PROBLEM DETAILS:
Scan the records for lines with the word "computer", and copy every such line.

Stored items
========================================================================

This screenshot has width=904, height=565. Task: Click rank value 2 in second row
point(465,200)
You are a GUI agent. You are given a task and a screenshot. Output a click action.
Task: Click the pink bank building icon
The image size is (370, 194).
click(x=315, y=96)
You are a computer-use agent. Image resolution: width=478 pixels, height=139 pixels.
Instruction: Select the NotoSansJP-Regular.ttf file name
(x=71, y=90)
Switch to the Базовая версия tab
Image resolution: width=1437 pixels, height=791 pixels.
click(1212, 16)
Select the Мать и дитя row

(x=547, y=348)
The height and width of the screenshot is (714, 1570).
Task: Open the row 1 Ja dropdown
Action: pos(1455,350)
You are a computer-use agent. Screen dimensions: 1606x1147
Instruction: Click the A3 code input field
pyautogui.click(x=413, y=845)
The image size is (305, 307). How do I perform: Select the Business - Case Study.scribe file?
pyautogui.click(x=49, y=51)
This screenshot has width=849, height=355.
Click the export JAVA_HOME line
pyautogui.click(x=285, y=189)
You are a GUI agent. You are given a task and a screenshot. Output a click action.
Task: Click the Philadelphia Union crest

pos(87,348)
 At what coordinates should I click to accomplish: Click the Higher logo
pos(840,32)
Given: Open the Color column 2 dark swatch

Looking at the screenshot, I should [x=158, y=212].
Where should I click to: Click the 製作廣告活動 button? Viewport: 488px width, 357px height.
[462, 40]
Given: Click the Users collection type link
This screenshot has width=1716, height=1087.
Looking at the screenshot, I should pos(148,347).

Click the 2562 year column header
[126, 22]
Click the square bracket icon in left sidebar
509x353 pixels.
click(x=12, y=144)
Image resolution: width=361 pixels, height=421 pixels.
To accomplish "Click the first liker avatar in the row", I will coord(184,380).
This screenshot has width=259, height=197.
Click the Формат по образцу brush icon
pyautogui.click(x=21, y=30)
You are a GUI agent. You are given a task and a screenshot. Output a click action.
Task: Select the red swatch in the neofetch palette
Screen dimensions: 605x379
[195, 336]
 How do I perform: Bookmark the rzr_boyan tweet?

========================================================================

SOLUTION FOR THIS EXERCISE:
You are a computer-use agent. Image resolution: width=478 pixels, height=139 pixels.
You are a computer-use agent. Screen dimensions: 1606x1147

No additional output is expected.